Raw records:
§

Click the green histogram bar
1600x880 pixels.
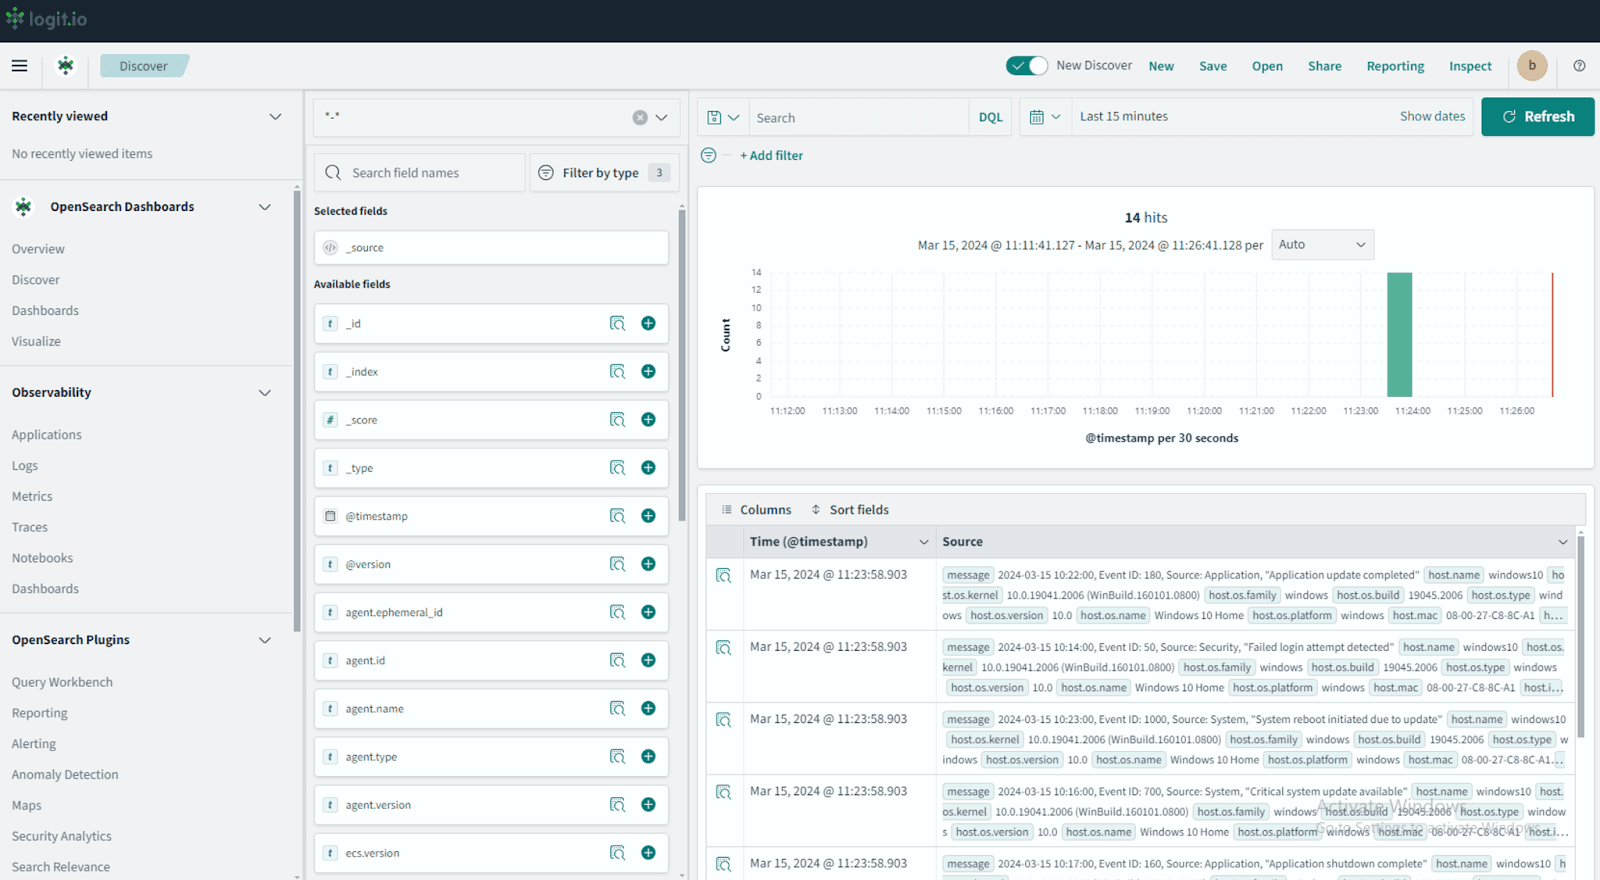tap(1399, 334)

§

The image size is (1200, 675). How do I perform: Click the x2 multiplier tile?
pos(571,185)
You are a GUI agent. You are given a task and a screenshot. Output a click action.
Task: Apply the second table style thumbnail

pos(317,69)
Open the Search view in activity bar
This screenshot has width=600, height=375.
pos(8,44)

§

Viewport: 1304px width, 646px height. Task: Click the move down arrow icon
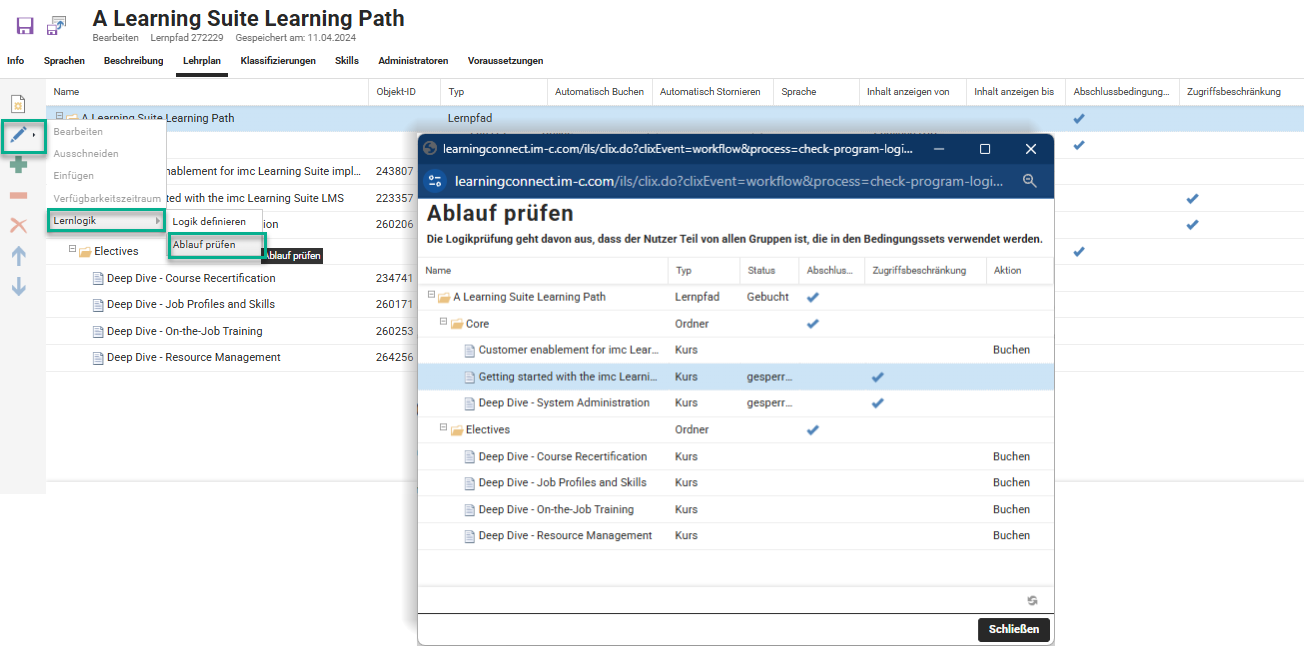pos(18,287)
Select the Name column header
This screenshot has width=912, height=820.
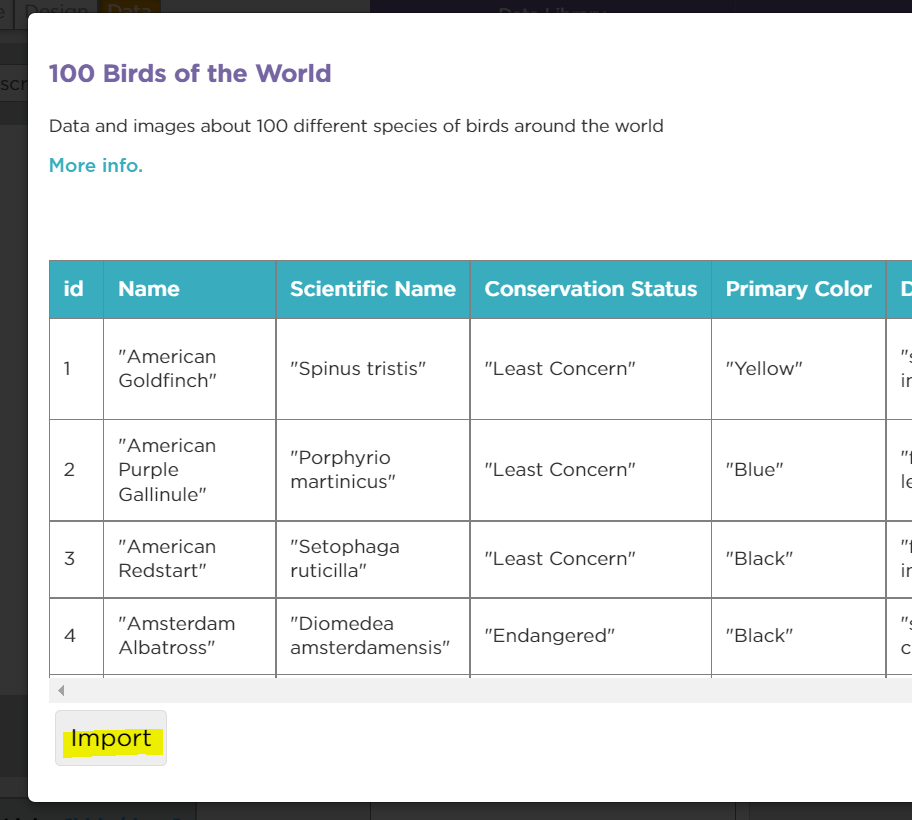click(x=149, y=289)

§

From the rows above, copy out every line that contains the word "width".

Final result:
This screenshot has width=600, height=375.
Viewport: 1304px width, 646px height. Task: Click the move down arrow icon
This screenshot has width=912, height=820.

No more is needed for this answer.